Welcome to Alert Level 3.

Seven days in and we have some good news from Government in the form of a new Small Business Cashflow Scheme. The Government has also introduced a Loss carry back scheme which will be of use to some clients who are looking at tax losses in the 2020/21 financial year. More on this later.

Keep well. We are here to assist you.

The Strawbridge Team

Some good news on Friday 1 May 2020
We are happy to report that there have been a few good positive developments for businesses in the past week. These are:

  • Introduction of a loan scheme for small businesses
  • Introduction of a loss carry-back scheme
  • Relaxation of the requirements of the Business Finance Guarantee Scheme

We will provide an update on the loss carry back scheme later this week as further information on the operation of that scheme is expected to be released on Monday afternoon.

Small Business Cashflow Scheme
From 12 May, businesses with 50 or fewer full-time equivalent employees will be eligible for a loan from the Government if they are significantly affected by Covid-19 (same 30% turnover drop requirements as required by the wage subsidy scheme).

Important details of the small business loan scheme:

  • Businesses with up to 50FTE employees can apply.
  • The loans are only to be used for working capital/operational expenses.
  • The loans will be interest-free if repaid within 12 months.
  • If the loans are not repaid within 12 months, the interest rate will be 3%.
  • The maximum term of the loans is 5 years.
  • No repayments of principal or interest is required within the first 2 years.
  • Applications open 12 May and will be made through Inland Revenue, who will be administering this scheme.
  • The amount of the loans is up to $100,000 ($10k +$1,800 per employee). No security is required.
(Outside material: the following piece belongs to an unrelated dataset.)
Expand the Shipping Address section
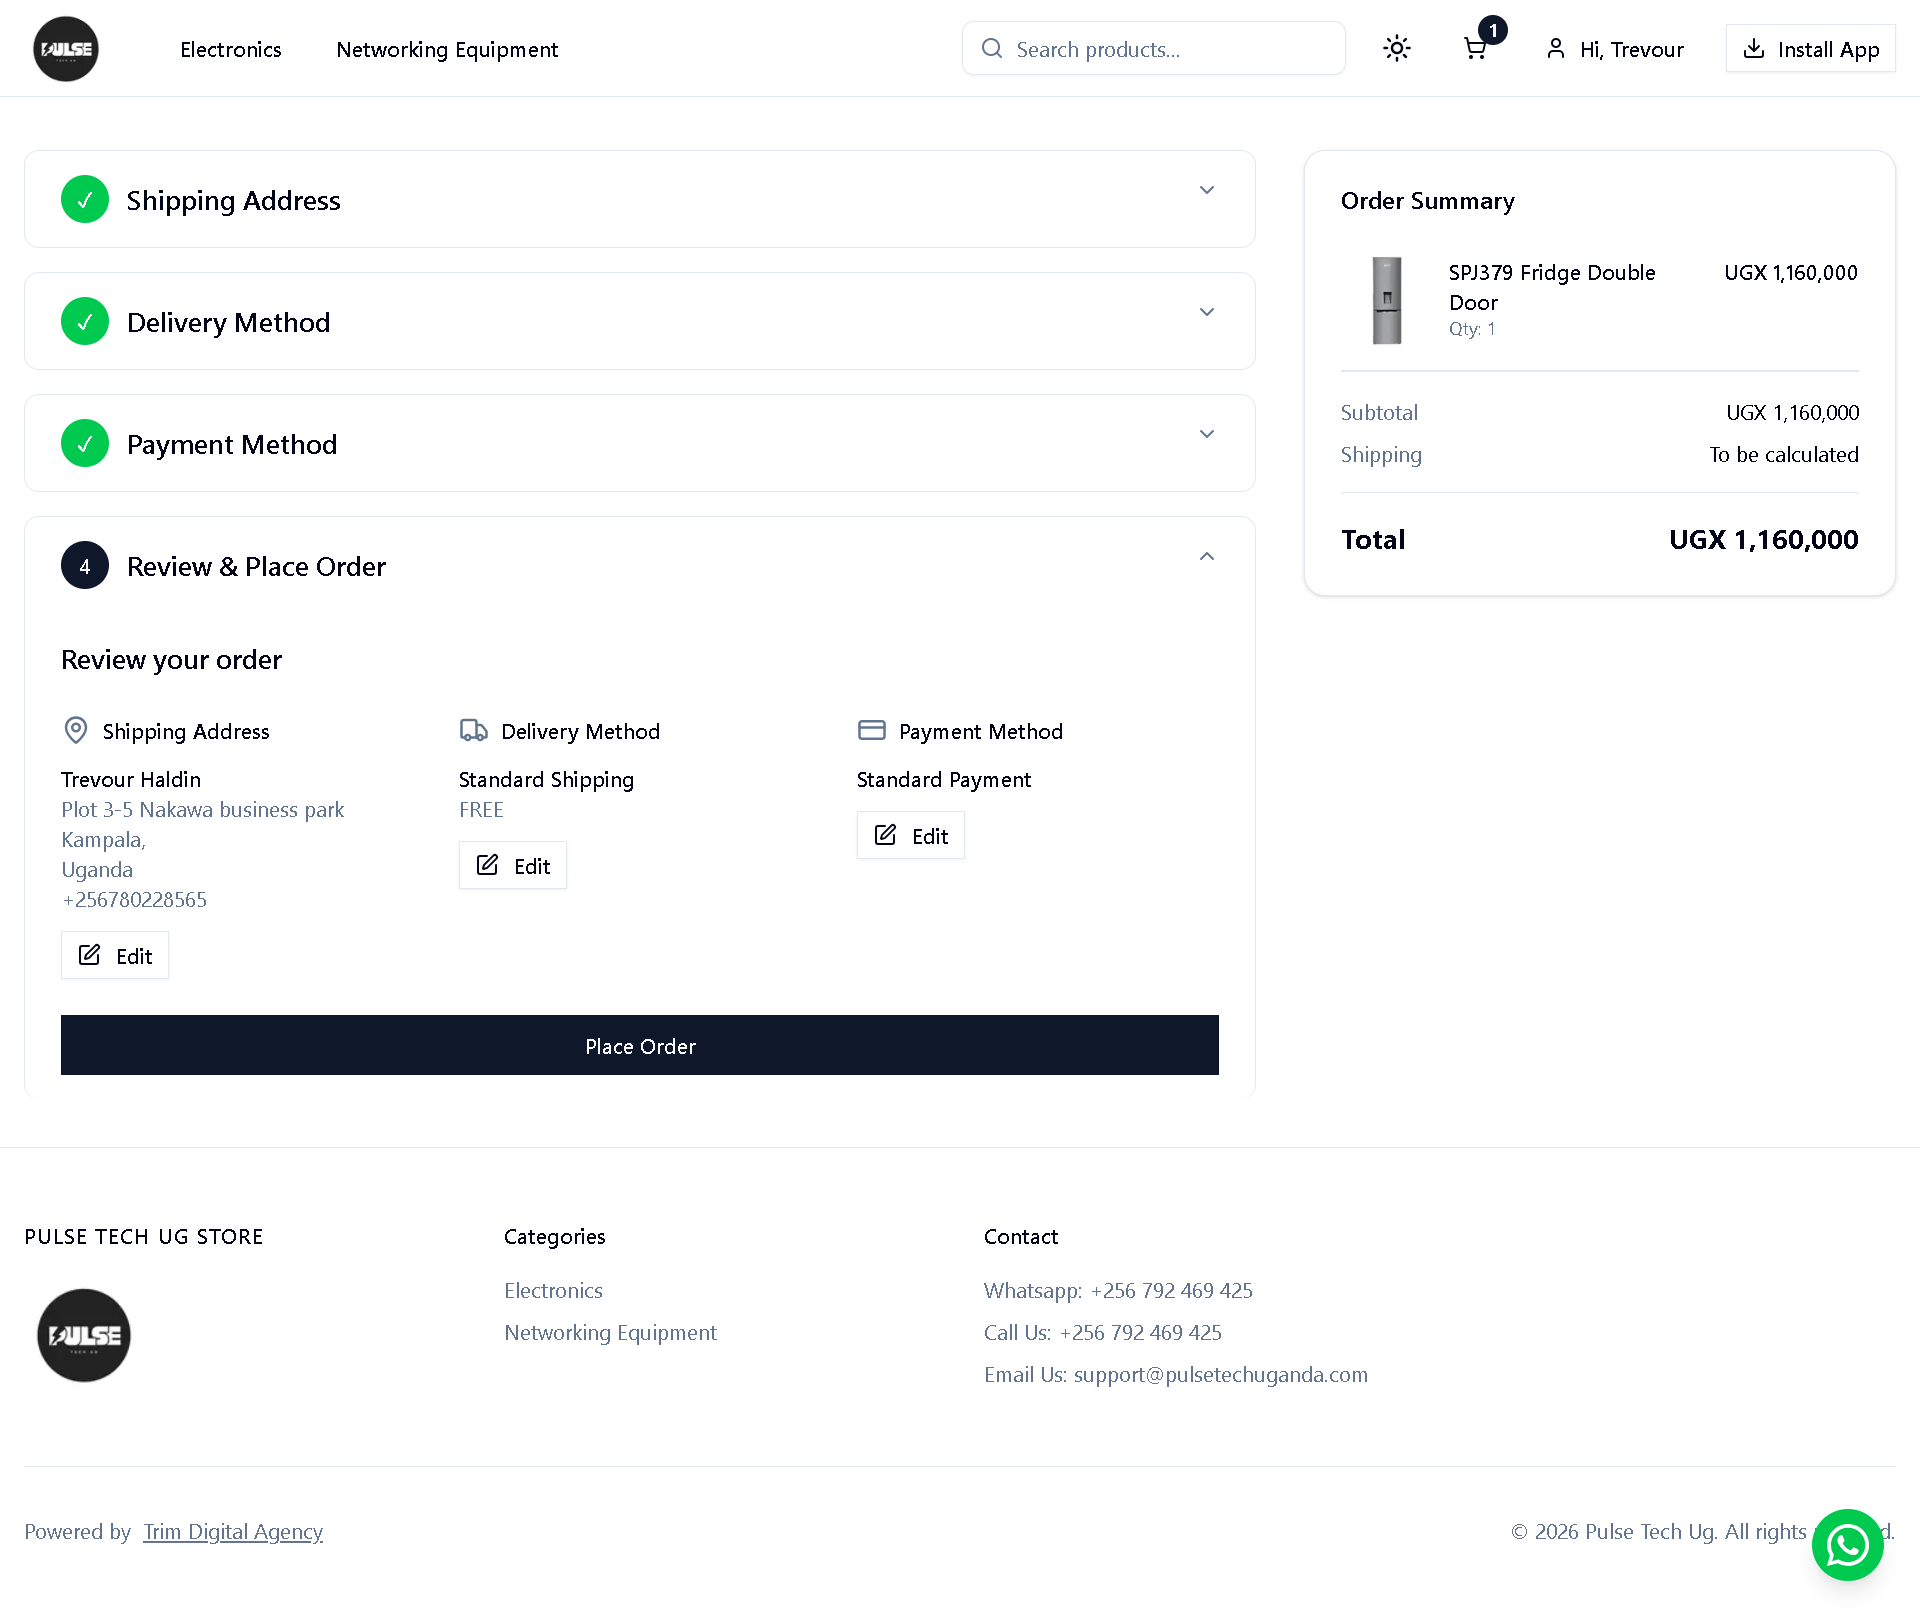 (x=1206, y=189)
It all sounds good, so what is the catch? To get one of these loans, a business will need to sign a declaration that it is viable. To do this in good faith, business will need to have a sound basis for concluding that they are viable. The requirements will differ case by case, but generally this would include the likes of forecasts and business continuity plans.

Audit activity on these loans will be performed by Inland Revenue.

Business Finance Guarantee Scheme (“BFGS”)
It is fair to say that the BFGS was not working as well as the Government had intended. Our experience was that the scheme was not working because it had too much red tape and was too onerous for businesses to apply and comply with the requirements placed on it by the banks. After receiving feedback, the Government is relaxing the requirements to enter the scheme. The first change is removing the requirement of having a General Security Agreement (GSA). The second change is removing the requirement that the business is required to draw down all existing financing arrangements before applying for a BFGS loan. Further relaxation of requirements is expected.

We welcome these changes as the BFGS loans have very low interest rates, so therefore we would like to see more businesses being able to access them, where needed.